Florian Rival from GDevelop showed off the biggest production React + Web Assembly app in existence today. (I think?) Both days were capped off with VR-related talks — from Vladimir Novick who showed us real React Portals and Matt Hamil with a Frogger demo showing off React-360. It is clear that alternative React stacks and renderers are an extremely fertile area of exploration right now.

And One for the Present


As a naive technologist I admittedly often tune out during talks whichfocus more on the people behind the technologies we use. But of course, these are arguably the most important topics that guide our day-to-day experience and our careers. React Boston was also not lacking in this department, and for me the standout talk was Jen Luker's talk on imposter syndrome.

As a career changer myself with no CS degree I have dwelled on this a lot, but Jen's format using the hit 1956 Sci-fi film Forbidden Planet was captivating and visually stunning, while also remaining eminently relatable. In particular, her warning symptoms for impostor syndrome/burnout resonated with many folks during my Twitter and hallway conversations. Relatedly, I also recommend the hilarious and wisdom-packed lightning talk from the not-junior-anymore Erin Fox on Learning React Native as a Junior Engineer, which touches on more recent experiences with the same realities.

There were also passionate, evocative calls to action for more empathy in open source from Ankita Kulkarni of Rangle.io and a demand to be heard by the illustrious Samantha Bretous of MailChimp. (Definitely check out her gorgeously designed talk, which was also about better designer-to-developer workflow — something very apt and which I strongly related to since I was that guy working with my designer through Zeplin and Storybook!)

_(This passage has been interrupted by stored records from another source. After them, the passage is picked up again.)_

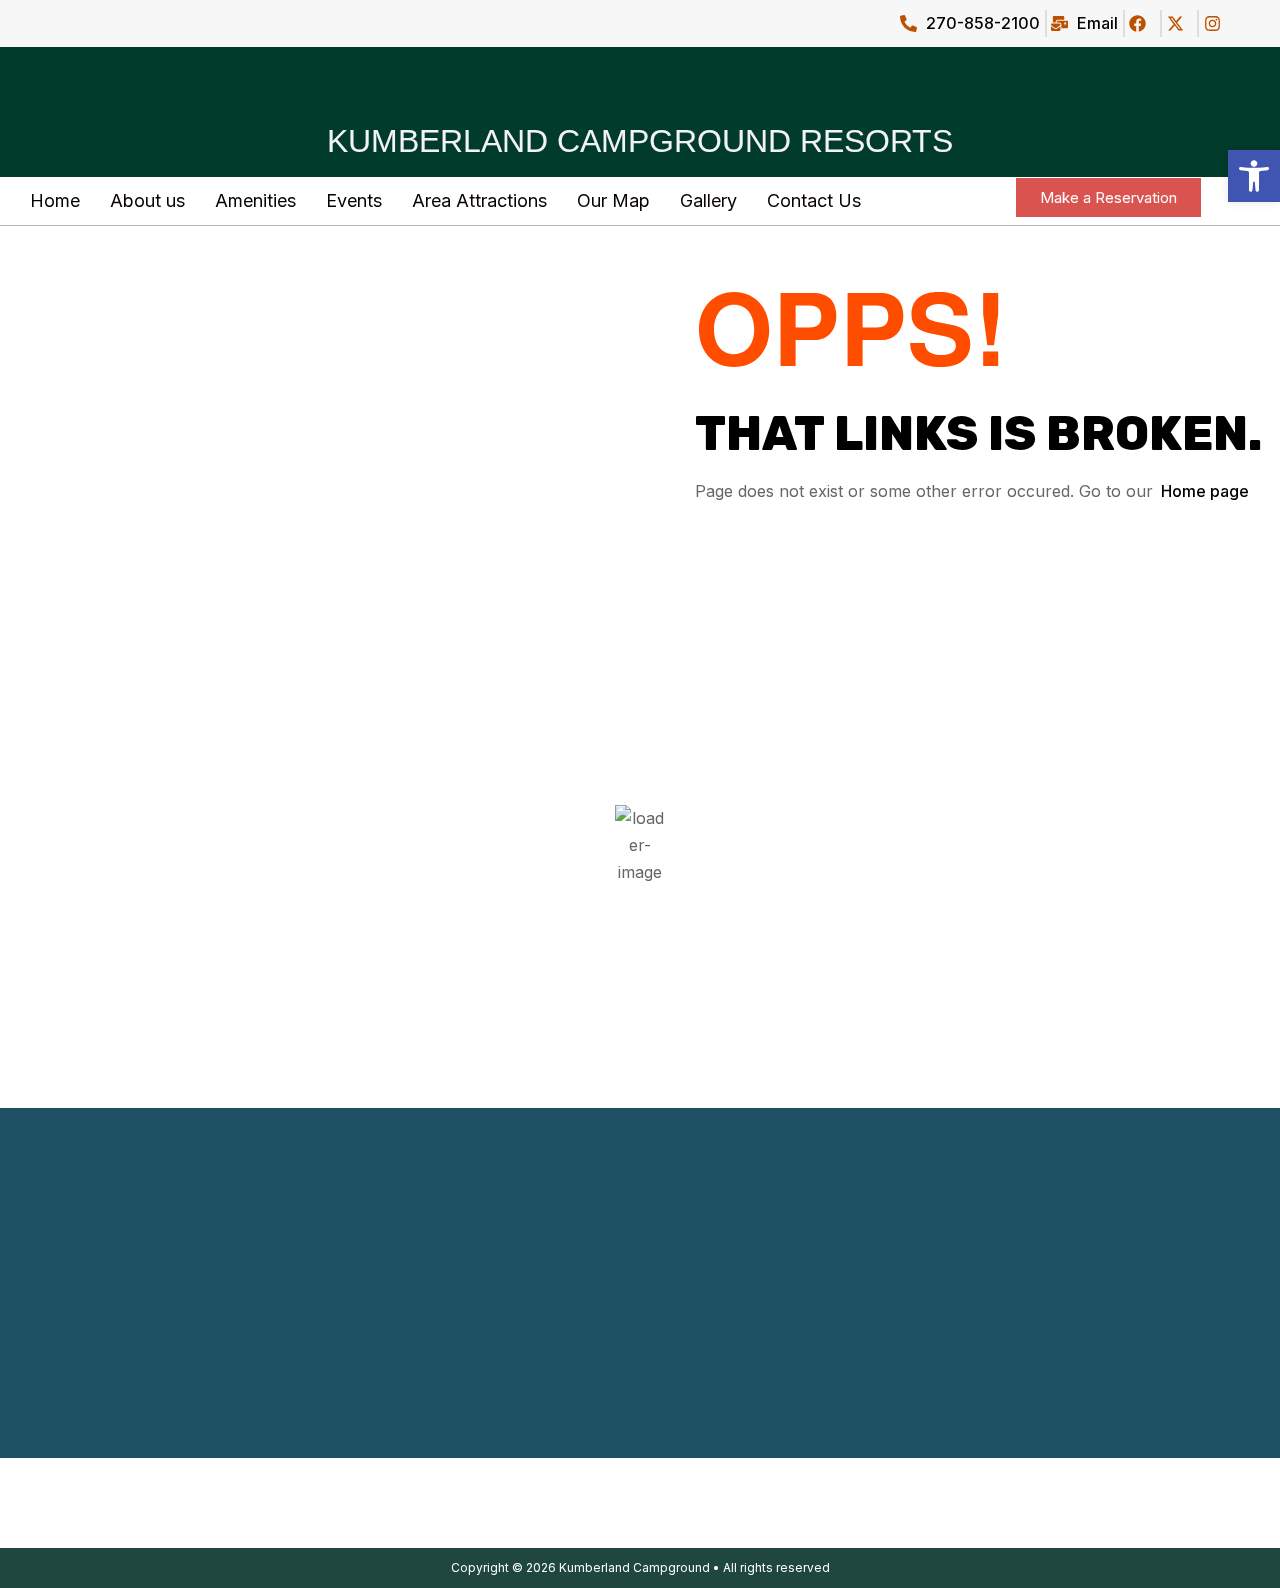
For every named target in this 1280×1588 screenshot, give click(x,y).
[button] (1254, 176)
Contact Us (814, 200)
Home (55, 200)
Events (354, 200)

React is stronger than ever

Conferences are notorious for thought leading on the most "hipster" technologies, but at React Boston I met folks who were still working with everything from React 0.14 to interoperating Backbone.js and jQuery. I haven't even had space or time to process my favorite talk, Josh Comeau's The Case for Whimsy. (If you think you saw it at React Europe, you haven't — watch this talk when it comes out on Youtube).

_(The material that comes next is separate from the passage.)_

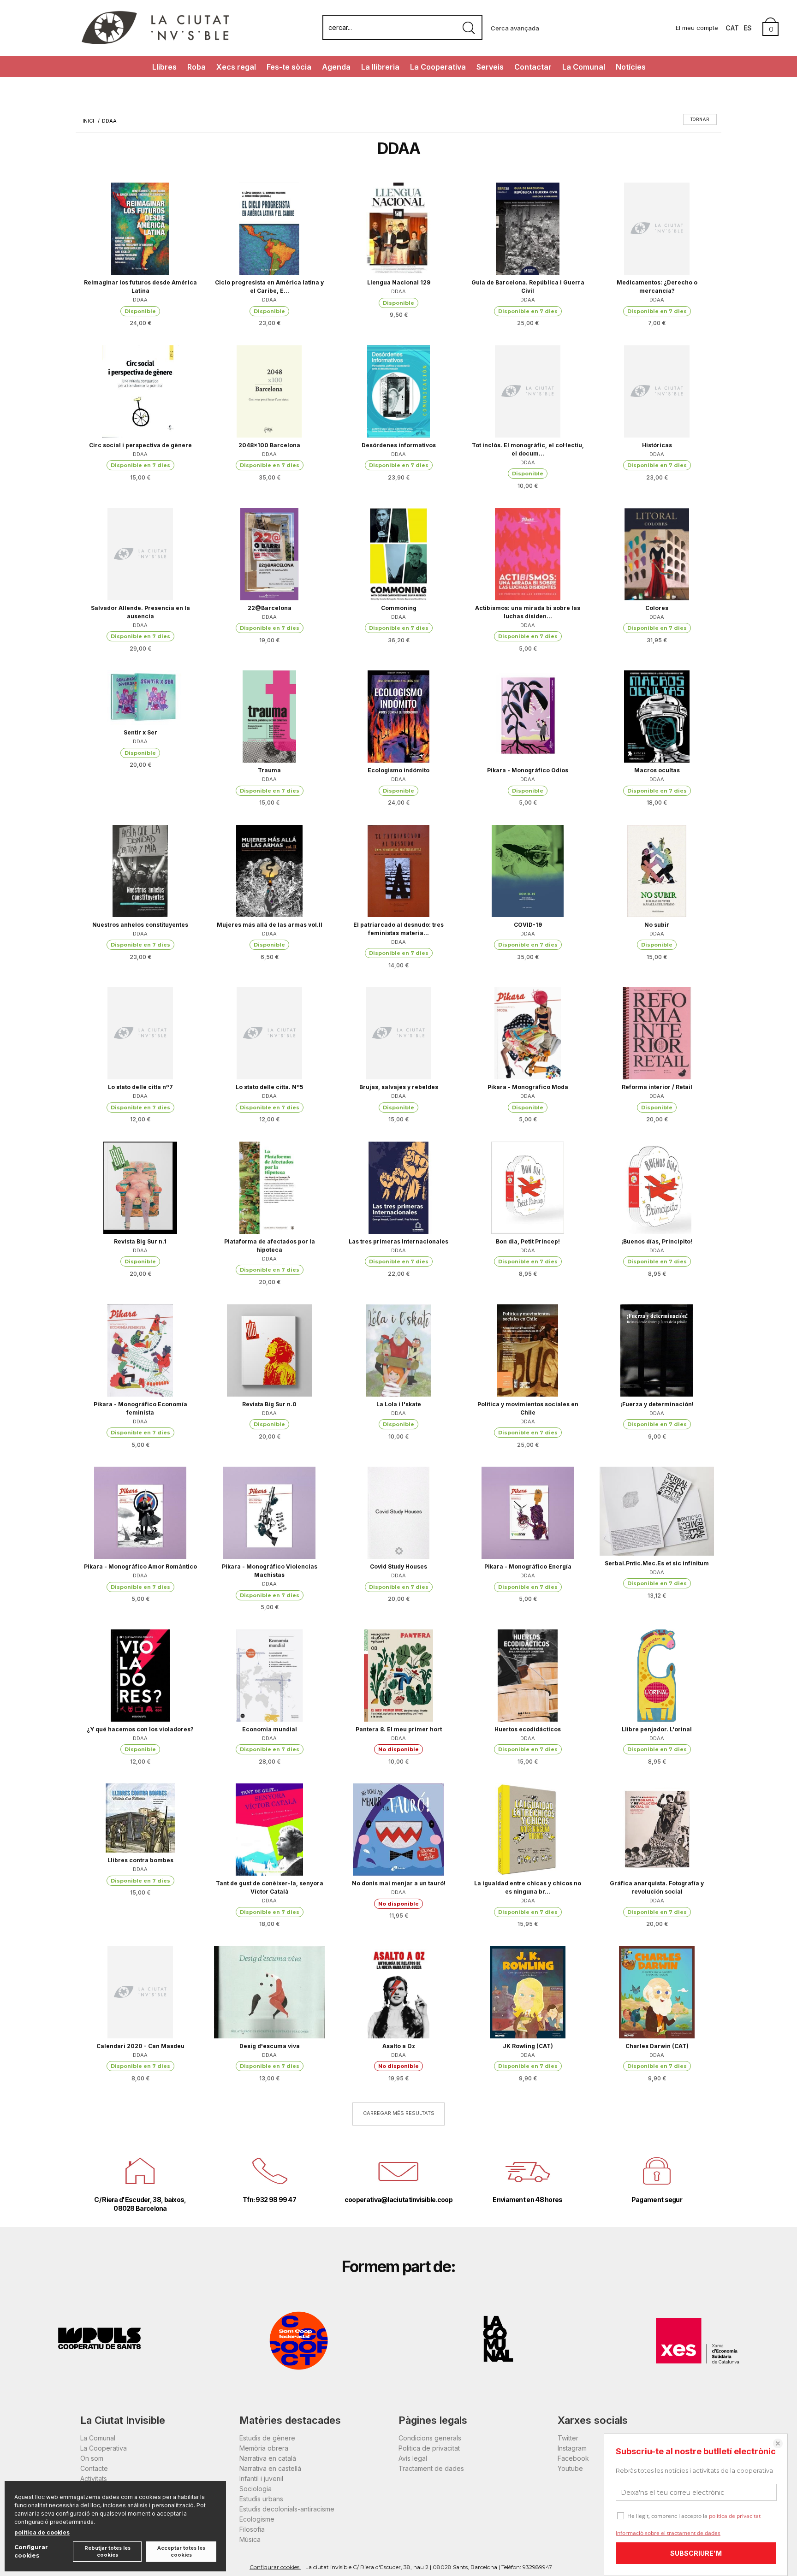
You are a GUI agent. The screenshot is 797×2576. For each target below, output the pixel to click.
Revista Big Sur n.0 (269, 1404)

At its core, React Boston was where practitioners and tinkerers could meet to share their thoughts on what is, and dream about what could be. As a New Yorker I am also personally happy that there is such a great, now regular, React conference on the East Coast, which makes these occasions more accessible to more folks who do React for a living.

The talk videos will be up soon on Youtube, but for the participants who gathered in Boston this past weekend, these great talks are already forever etched in our minds.